Significant numbers of working class people also look to organisations to our right to help win those reforms. In the case of Ireland, this is particularly the case for Sinn Féin. It is not a workers’ party, but in the South in particular, its support is based on a perceived opposition to austerity measures and the establishment. This method is a crucial tool in seeking to break working class people from Sinn Féin and to the socialist left. In a sense, the last general election was the first opportunity for RISE to test out its ideas on this score.
How to relate to Sinn Féin and the progressive sentiment of a majority of their voters to kick out the establishment and elect an anti-establishment and anti-austerity government was the key challenge facing the left.
We correctly anticipated that Sinn Féin support would grow, and took the sentiment to end the rule of FF/FG rule as a starting point and sought to point it forward. We put public demands on the leadership of Sinn Féin to rule out coalition with these right-wing parties, which they refused to do. We were able to cut ourselves out from Sinn Féin with billboards and leaflets proclaiming: “Kick out FG & FF - Vote for the only party that won’t prop them up.”
This was the method of the united front in action. Starting with the point of agreement we had with the potential electoral base of Sinn Féin, we used that to illustrate in practice that Sinn Féin was not going to deliver on those expectations.
The next five years, with Sinn Féin as the largest opposition party by far inside the Dáil, will require utilisation of this method. The socialist left should repeatedly say to Sinn Féin - you say you are opposed to the austerity measures of this government. In that case, join us in building a movement outside the Dáil to oppose and defeat them. If, under pressure, they agree, it enables bigger and more effective mobilisations, where the revolutionary left’s superiority in terms of strategy and tactics can be shown.
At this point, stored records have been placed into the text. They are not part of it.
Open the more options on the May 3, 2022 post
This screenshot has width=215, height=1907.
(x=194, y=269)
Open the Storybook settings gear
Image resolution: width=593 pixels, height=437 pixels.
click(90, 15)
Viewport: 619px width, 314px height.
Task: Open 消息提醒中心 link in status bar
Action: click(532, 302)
If they disagree, it demonstrates that their opposition to austerity is only rhetorical.
A piston box for today
"Without a guiding organisation, the energy of the masses would dissipate like steam not enclosed in a piston box. But nevertheless, what moves things is not the piston or the box but the steam". - Leon Trotsky, ‘The History of the Russian Revolution’ (1930)
One certainty in all of this is that a mass revolutionary party is necessary for a successful socialist revolution. The history of the working class movement and its successes and failures, from Russia in 1917 to Chile in 1973 and much beyond, testifies to that.
This truth about the necessity of mass revolutionary parties does not exhaust the question, however. The experience of the failed attempts at revolution in Germany in the early 1920s confirms that it is not enough to have a mass party which considers itself revolutionary, but that party must be capable of making the correct strategic and tactical decisions.
Mass revolutionary parties capable of measuring up to the historic challenges before them will not be built linearly from the small revolutionary groups today. They will consciously be built as part of the reconstruction and re-emergence of a ‘vanguard’, or advanced section of working class people generally.
This needs to happen on such a huge scale and in reality, given the situation around climate change and the continuously widening gap in wealth inequality, the time for waiting for opportunities to appear is fast running out. We as revolutionary socialists need to play an active role in contributing to it.
The building of a mass revolutionary party necessary for a successful socialist revolution will be an organic part of rebuilding the working class movement as a whole. These can not be achieved separately from each other.
Yes, these tasks seem daunting, especially when the revolutionary left is so fractured and marginal. However, attempting to answer the question ‘what is to be done’, and openly debating the way forward seems like the best place to start.